# [Task statement]
Every line of the data must be set down exactly as shown.

(Collected data)
^^^^^^^^^^^^^^^^

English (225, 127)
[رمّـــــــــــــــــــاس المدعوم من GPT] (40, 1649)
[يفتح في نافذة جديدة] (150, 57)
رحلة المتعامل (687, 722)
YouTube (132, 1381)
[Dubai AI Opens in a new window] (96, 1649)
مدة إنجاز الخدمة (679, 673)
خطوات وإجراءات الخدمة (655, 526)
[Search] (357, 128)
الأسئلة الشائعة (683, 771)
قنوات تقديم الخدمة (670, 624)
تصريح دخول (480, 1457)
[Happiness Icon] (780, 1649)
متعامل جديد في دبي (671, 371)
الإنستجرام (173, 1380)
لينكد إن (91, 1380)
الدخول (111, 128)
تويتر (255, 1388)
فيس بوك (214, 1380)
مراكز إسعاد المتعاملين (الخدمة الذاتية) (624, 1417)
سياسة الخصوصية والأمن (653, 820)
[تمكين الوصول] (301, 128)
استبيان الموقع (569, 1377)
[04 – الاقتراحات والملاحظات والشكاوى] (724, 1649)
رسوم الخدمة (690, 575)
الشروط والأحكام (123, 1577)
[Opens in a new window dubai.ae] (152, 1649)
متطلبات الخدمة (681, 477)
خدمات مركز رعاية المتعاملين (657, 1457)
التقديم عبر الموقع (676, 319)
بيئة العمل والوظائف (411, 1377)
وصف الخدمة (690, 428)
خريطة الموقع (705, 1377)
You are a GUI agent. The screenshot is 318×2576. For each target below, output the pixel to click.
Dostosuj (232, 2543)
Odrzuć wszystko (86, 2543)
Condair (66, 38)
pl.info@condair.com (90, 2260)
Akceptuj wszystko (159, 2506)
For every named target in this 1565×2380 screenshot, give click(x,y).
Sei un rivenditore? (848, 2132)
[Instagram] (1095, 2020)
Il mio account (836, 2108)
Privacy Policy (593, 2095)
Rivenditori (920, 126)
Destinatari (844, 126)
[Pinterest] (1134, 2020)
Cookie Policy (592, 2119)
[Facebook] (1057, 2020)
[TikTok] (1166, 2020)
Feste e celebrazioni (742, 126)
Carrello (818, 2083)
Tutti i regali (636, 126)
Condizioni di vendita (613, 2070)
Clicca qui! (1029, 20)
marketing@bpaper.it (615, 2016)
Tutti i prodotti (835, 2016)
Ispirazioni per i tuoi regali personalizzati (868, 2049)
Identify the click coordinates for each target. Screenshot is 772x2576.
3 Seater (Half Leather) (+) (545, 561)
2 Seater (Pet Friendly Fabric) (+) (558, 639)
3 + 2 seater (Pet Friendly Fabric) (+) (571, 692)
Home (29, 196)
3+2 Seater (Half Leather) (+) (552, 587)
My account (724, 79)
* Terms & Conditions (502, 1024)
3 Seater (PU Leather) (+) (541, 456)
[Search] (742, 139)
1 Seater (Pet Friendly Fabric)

^^^^^^^^^^^^^^^^

# [Answer section]
English (225, 127)
[رمّـــــــــــــــــــاس المدعوم من GPT] (40, 1649)
[يفتح في نافذة جديدة] (150, 57)
رحلة المتعامل (687, 722)
YouTube (132, 1381)
[Dubai AI Opens in a new window] (96, 1649)
مدة إنجاز الخدمة (679, 673)
خطوات وإجراءات الخدمة (655, 526)
[Search] (357, 128)
الأسئلة الشائعة (683, 771)
قنوات تقديم الخدمة (670, 624)
تصريح دخول (480, 1457)
[Happiness Icon] (780, 1649)
متعامل جديد في دبي (671, 371)
الإنستجرام (173, 1380)
لينكد إن (91, 1380)
الدخول (111, 128)
تويتر (255, 1388)
فيس بوك (214, 1380)
مراكز إسعاد المتعاملين (الخدمة الذاتية) (624, 1417)
سياسة الخصوصية والأمن (653, 820)
[تمكين الوصول] (301, 128)
استبيان الموقع (569, 1377)
[04 – الاقتراحات والملاحظات والشكاوى] (724, 1649)
رسوم الخدمة (690, 575)
الشروط والأحكام (123, 1577)
[Opens in a new window dubai.ae] (152, 1649)
متطلبات الخدمة (681, 477)
خدمات مركز رعاية المتعاملين (657, 1457)
التقديم عبر الموقع (676, 319)
بيئة العمل والوظائف (411, 1377)
وصف الخدمة (690, 428)
خريطة الموقع (705, 1377)
You are a GUI agent. The screenshot is 318×2576. For each target below, output the pixel to click.
Dostosuj (232, 2543)
Odrzuć wszystko (86, 2543)
Condair (66, 38)
pl.info@condair.com (90, 2260)
Akceptuj wszystko (159, 2506)
For every named target in this 1565×2380 screenshot, give click(x,y).
Sei un rivenditore? (848, 2132)
[Instagram] (1095, 2020)
Il mio account (836, 2108)
Privacy Policy (593, 2095)
Rivenditori (920, 126)
Destinatari (844, 126)
[Pinterest] (1134, 2020)
Cookie Policy (592, 2119)
[Facebook] (1057, 2020)
[TikTok] (1166, 2020)
Feste e celebrazioni (742, 126)
Carrello (818, 2083)
Tutti i regali (636, 126)
Condizioni di vendita (613, 2070)
Clicca qui! (1029, 20)
marketing@bpaper.it (615, 2016)
Tutti i prodotti (835, 2016)
Ispirazioni per i tuoi regali personalizzati (868, 2049)
Identify the click coordinates for each target. Screenshot is 772x2576.
3 Seater (Half Leather) (+) (545, 561)
2 Seater (Pet Friendly Fabric) (+) (558, 639)
3 + 2 seater (Pet Friendly Fabric) (+) (571, 692)
Home (29, 196)
3+2 Seater (Half Leather) (+) (552, 587)
My account (724, 79)
* Terms & Conditions (502, 1024)
3 Seater (PU Leather) (+) (541, 456)
[Search] (742, 139)
1 Seater (Pet Friendly Fabric)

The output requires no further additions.